As the samples of the subject goods failed the screening test in terms of the above parameters, the goods appeared to be off-specification furnace oil. Under “ITC (HS) Classification of Import & Export Items”, specific licence of the Director-General of Foreign Trade (DGFT) was required for the import of such off-specification goods. The appellants failed to produce specific import licence in respect of the consignments. The Customs authorities also observed that they had not followed the procedure laid down under the Hazardous Wastes (Management and Handling) Rules 1989 made under the Environment (Protection) Act 1986. The department, therefore, in a show-cause notice dated 27.8.2002 issued to the party, proposed to confiscate the goods under Section 111(d) of the Customs Act. The proposal was contested on the strength of the High Court’s judgment in C.W.P. No. 4082/2001. It was contended by the party that the legality of the import had already been settled by the High Court in their favour and therefore the goods were not liable to confiscation. The adjudicating authority, however, ordered absolute confiscation of the goods. It’s decision is under challenge in this appeal.

3. Heard both the sides. Shri G.L. Rawal, Counsel for the appellants, has elaborately referred to the High Court’s judgment (reported in 2002 (140) ELT 353 (Del.)) and argued that as the import was held to be legal it was not open to the Customs authorities to treat it as illegal as long as the High Court’s judgment operated. The show-cause notice itself is tantamount to contempt of the Hon’ble High Court, the learned Counsel submitted. The DR has reiterated the findings of the Commissioner.

4. I have carefully considered the matter. On a perusal of the Hon’ble High Court’s judgment in Om Petrochemicals v. Union of India [2002 (140) ELT 353 (Del.)], I not that the court has considered, and decided in, the question whether the import of the subject goods was legal or not. Their lordship’s decision is contained in para (20) of their judgment, which reads:

“20. In the instant case, having regard to the legal position as noticed above it must be held that the import of the goods in question was legal. It was even legal when the goods reached the port.”

‘Legal’ means “in accordance with law” and “law” includes the Rules referred to in the show-cause notice and the impugned order. The confiscation was ordered under Section 111(d) of the Customs Act. The relevant clause reads as under :-

“111. Confiscation of improperly imported good, etc. – The following goods brought from a place outside India shall be liable to confiscation :-

(a) ………….

(b) ………….

(c) ………….

(d) any goods which are imported or attempted to be imported or are brought within the Indian customs waters for the purpose of being imported, contrary to any prohibition imposed by or under this Act or any other law for the time being in force;”

The above clause could be invoked to confiscate those goods which are imported or attempted to be imported contrary to any prohibition imposed by or under this Act or any other law for the time being in force.

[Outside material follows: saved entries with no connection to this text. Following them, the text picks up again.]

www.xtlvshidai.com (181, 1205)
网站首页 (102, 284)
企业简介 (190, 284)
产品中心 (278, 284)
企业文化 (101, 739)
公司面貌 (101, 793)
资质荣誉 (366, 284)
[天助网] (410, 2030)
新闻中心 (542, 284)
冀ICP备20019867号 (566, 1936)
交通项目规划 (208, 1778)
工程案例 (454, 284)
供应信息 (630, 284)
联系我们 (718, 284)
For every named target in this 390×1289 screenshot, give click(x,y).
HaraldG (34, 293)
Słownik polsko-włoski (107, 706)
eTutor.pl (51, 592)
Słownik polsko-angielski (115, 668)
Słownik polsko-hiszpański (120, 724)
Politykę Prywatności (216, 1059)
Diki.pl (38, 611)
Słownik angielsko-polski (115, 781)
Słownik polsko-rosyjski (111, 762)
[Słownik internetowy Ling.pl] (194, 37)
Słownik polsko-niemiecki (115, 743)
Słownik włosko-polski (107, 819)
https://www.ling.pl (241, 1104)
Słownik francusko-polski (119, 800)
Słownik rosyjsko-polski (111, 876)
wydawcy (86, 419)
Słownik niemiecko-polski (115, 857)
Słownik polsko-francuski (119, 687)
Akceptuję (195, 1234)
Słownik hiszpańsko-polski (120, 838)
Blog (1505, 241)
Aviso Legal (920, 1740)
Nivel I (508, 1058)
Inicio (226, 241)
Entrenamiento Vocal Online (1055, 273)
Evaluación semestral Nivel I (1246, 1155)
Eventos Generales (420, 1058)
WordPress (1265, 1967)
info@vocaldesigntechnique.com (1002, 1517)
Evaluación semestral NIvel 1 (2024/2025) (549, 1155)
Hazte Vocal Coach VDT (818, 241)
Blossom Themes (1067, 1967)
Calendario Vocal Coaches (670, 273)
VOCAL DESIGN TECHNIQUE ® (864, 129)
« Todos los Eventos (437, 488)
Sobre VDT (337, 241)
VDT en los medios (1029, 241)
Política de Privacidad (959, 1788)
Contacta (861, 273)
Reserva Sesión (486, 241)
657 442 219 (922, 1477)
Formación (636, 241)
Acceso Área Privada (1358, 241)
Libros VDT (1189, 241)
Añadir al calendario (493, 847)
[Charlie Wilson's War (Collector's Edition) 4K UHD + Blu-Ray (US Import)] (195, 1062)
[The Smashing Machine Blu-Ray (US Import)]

In the instant case, the goods cannot be held to have been imported “contrary to any prohibition imposed by or under the Customs Act or any other law for the time being in force” as the same was imported legally as held by the High Court. When the importation is legal, it gets over all prohibitions of the kind mentioned in Clause (d) of Section 111 of the Customs Act. Therefore, the goods in question does not attract Section 111 (d) of the Act and hence it is not liable to confiscation. The view taken by the Commissioner cannot be sustained.

5. For the aforesaid reasons, the impugned order is set aside and the appeal is allowed.